En effet, le Mouvement Patriotique du Salut (MPS), parti au pouvoir sous le défunt Président de la République Idriss DEBY ITNO, a souvent réfuté tout report de l’élection présidentielle (notamment celles de 2011 et 2021) qui occasionnerait un vide juridique. Pourtant, les élections législatives et communales censées respectivement se tenir en 2015 et 2018 ne sont pas organisées jusqu’à ce jour sans qu’un vide juridique ne soit invoqué.
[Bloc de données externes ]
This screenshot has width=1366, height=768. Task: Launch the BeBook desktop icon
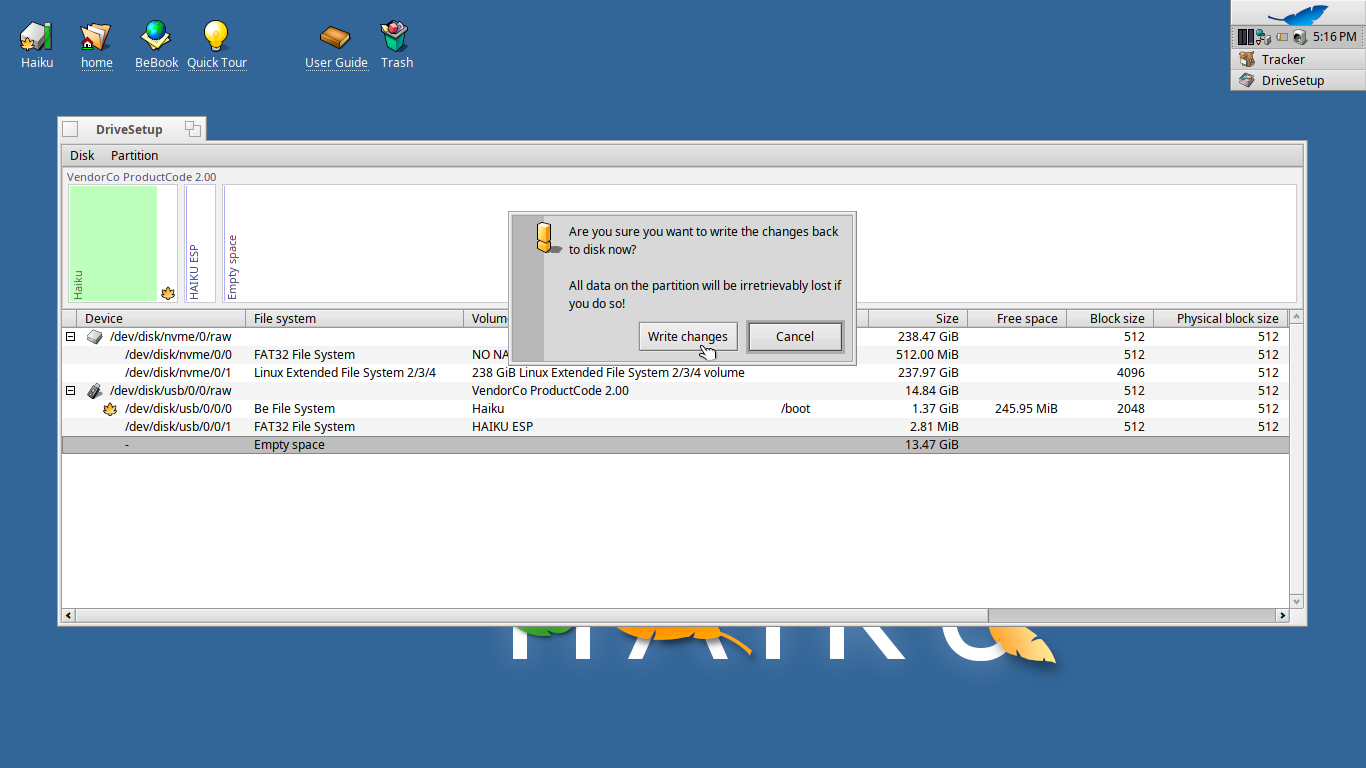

Nonobstant ces efforts, certes perfectibles, le Tchad n’a pas rompu avec le cycle infernal de l’opposition armée et de la rupture du consensus républicain. Compte tenu de ce contexte, des dialogues sont organisés entre les forces vives de la Nation et des accords politiques [3] conclus sous l’égide de la communauté internationale. À l’exemple de l’accord du 13 août 2007, les accords politiques peinent à s’insérer dans la hiérarchie des normes, au point où  leur qualification et leur rapport avec la Constitution soulèvent des difficultés liées à leur valeur juridique et leur force obligatoire.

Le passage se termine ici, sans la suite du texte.